== Objective ==
Reproduce everything from the line containing "You are a computer-use agent. The" down to the end of the material, both ends included, and leave the pictures out.

======== Raw data ========

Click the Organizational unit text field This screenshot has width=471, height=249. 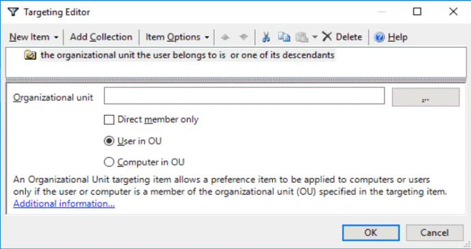(x=244, y=96)
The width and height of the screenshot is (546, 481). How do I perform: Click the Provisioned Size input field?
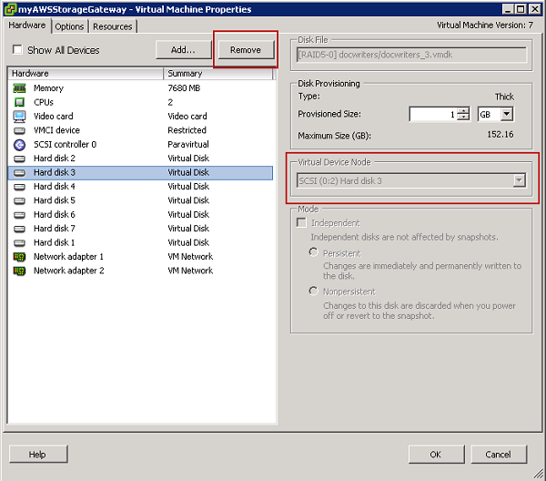click(x=432, y=114)
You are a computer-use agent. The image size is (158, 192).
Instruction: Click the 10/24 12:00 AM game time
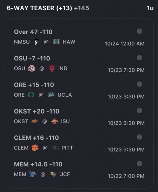click(x=125, y=44)
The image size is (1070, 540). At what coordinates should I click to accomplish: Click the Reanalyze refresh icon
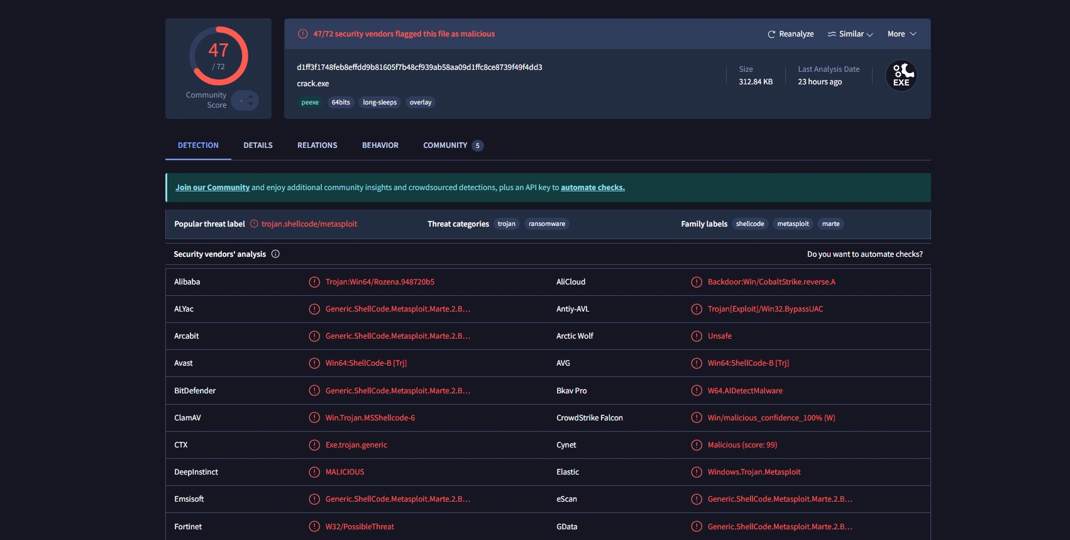pos(771,35)
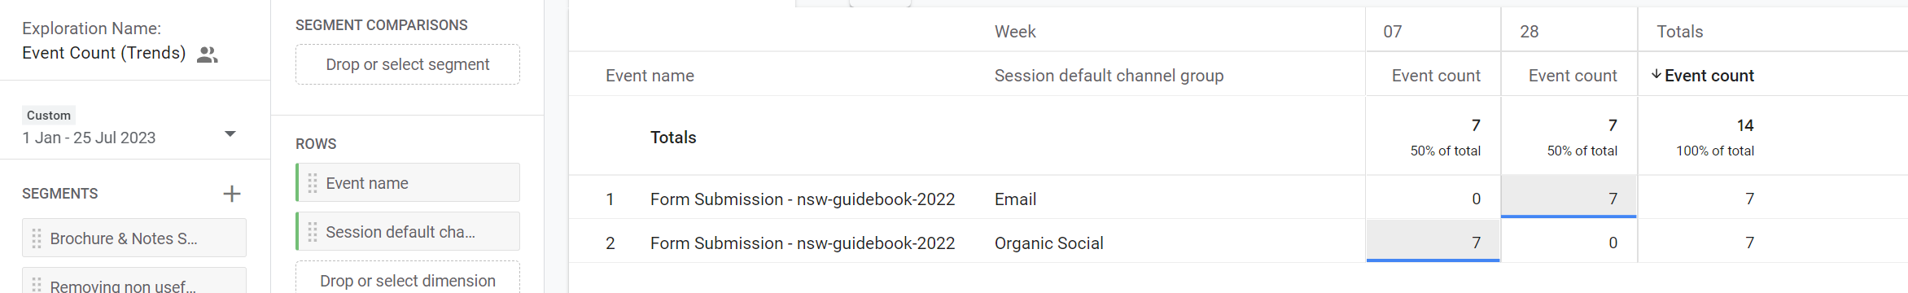Select the Email row week 28 cell

(1569, 197)
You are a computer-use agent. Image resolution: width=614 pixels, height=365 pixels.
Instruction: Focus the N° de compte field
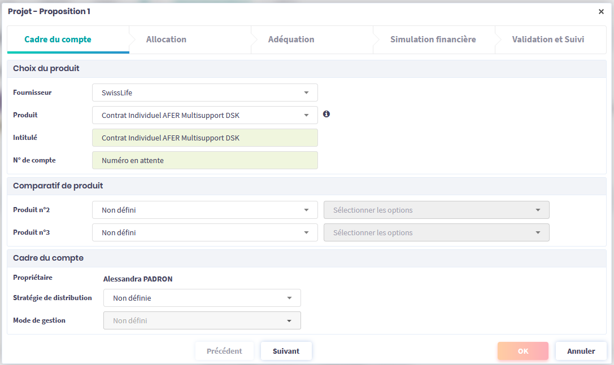[204, 160]
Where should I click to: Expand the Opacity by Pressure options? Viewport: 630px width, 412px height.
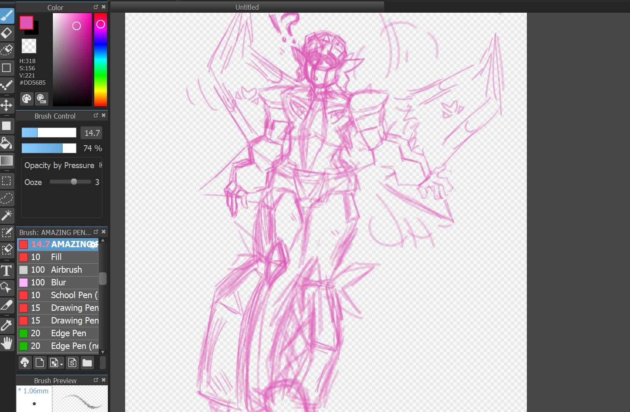pos(101,165)
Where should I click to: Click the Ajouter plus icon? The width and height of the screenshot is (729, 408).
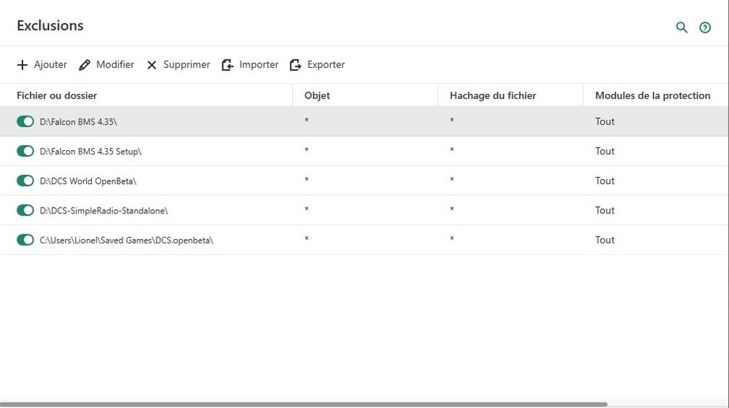pyautogui.click(x=22, y=65)
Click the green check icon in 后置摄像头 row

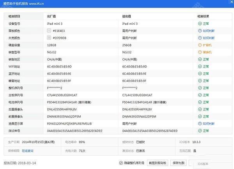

========

== The result ==
You are a computer-use agent. The image size is (158, 192).
Instruction: Click the 10/24 12:00 AM game time
click(x=125, y=44)
The image size is (1070, 540). At what coordinates should I click to accomplish: Click the Reanalyze refresh icon
pos(771,35)
Select the Email row week 28 cell

(1569, 197)
You are a computer-use agent. Image resolution: width=614 pixels, height=365 pixels.
Instruction: Focus the N° de compte field
[204, 160]
Where should I click to: Expand the Opacity by Pressure options? Viewport: 630px width, 412px height.
pos(101,165)
Where should I click to: Click the Ajouter plus icon? The width and height of the screenshot is (729, 408).
pyautogui.click(x=22, y=65)
Click the green check icon in 后置摄像头 row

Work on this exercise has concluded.